■ PAGE EXTRACT ■
Segment Open

Entrepreneurs must ride crests of their own waves

25 Mar 2009

As the global economic momentum has faded, firms can no longer ‘ride the waves’ created by others, the founder of the Global Entrepreneurship Monitor (GEM) has warned.

Companies must take a twin approach to innovation to survive and grow in the current economic climate, according to renowned technology innovation expert, Professor Erkko Autio.

Autio is one of the founders of the Global Entrepreneurship Monitor (GEM) initiative and chair of Technology Transfer and Entrepreneurship at Imperial College London.

He will share his expertise and insights at the inaugural InterTradeIreland Innovation Lecture at UCD. Organised by NovaUCD, this lecture takes place on Thursday 2 April at 6pm in the William Jefferson Clinton Auditorium, University College Dublin, Belfield, Dublin 4.

“Firms need to build their own momentum for innovation, rather than riding the waves created by others. In addition to identifying market needs and adapting their products or services to meet those needs, firms must also find ways of prompting the market to lock in to their innovations ahead of others. If this successful, two-way adaptation is achieved, spectacular growth may follow, even in challenging times.”

Segment Closed

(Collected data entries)

Segment Open

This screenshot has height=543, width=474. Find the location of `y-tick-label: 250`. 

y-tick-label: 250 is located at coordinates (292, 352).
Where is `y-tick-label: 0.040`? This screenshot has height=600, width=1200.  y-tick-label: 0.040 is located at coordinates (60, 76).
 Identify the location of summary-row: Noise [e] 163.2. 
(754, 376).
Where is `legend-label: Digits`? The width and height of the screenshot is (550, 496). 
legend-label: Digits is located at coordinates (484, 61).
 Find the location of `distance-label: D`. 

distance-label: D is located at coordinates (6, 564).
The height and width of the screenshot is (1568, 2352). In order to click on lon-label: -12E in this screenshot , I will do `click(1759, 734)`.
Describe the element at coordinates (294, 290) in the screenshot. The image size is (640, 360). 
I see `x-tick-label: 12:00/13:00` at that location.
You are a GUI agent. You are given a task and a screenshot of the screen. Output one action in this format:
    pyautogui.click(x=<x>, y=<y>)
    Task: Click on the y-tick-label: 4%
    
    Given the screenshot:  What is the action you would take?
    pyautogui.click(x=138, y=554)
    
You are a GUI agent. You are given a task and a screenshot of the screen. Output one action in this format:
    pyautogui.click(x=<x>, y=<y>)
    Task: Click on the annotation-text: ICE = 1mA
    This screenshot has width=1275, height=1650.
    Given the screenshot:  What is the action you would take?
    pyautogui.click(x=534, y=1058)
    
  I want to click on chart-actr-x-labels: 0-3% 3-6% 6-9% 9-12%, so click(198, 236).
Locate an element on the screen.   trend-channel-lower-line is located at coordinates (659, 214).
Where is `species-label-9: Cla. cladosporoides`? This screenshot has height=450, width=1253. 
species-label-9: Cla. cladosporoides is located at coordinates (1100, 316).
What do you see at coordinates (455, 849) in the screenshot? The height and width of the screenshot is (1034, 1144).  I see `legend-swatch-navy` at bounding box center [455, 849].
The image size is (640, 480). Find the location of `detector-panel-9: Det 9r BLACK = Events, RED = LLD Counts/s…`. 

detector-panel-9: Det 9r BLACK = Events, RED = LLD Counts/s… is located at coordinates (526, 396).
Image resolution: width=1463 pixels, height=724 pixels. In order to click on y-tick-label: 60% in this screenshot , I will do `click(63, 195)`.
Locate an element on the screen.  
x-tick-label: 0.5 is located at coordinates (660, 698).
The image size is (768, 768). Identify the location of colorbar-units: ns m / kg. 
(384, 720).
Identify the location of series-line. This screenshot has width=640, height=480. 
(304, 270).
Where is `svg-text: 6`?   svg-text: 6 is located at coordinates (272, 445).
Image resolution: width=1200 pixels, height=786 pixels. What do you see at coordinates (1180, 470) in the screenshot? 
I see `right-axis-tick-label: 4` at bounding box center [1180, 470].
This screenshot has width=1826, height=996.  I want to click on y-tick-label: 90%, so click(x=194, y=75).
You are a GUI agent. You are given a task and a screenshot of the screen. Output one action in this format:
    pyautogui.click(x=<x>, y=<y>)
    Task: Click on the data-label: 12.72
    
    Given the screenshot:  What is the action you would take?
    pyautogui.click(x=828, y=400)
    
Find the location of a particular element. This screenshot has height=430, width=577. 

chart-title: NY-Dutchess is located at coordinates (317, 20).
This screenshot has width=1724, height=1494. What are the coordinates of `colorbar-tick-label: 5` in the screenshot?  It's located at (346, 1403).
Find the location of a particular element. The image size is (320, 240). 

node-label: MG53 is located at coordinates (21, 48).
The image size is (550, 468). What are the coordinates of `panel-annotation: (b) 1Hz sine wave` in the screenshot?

Segment Closed

■ WHAT YOU WILL DO ■
Decide whether each statement below agrees with the article on entrepreneurs building their own momentum. Answer yes or no for each, and quote the words from the article that decide it: (a) The lecture will take place in the William Jefferson Clinton Auditorium at University College Dublin. (b) Professor Autio chairs Technology Transfer and Entrepreneurship at University College Dublin. (c) InterTradeIreland is organizing the lecture.

■ SOLUTION FOR THIS EXERCISE ■
(a) Yes: "this lecture takes place on Thursday 2 April at 6pm in the William Jefferson Clinton Auditorium, University College Dublin, Belfield, Dublin 4."
(b) No: "chair of Technology Transfer and Entrepreneurship at Imperial College London."
(c) No: "Organised by NovaUCD, this lecture takes place on Thursday 2 April at 6pm"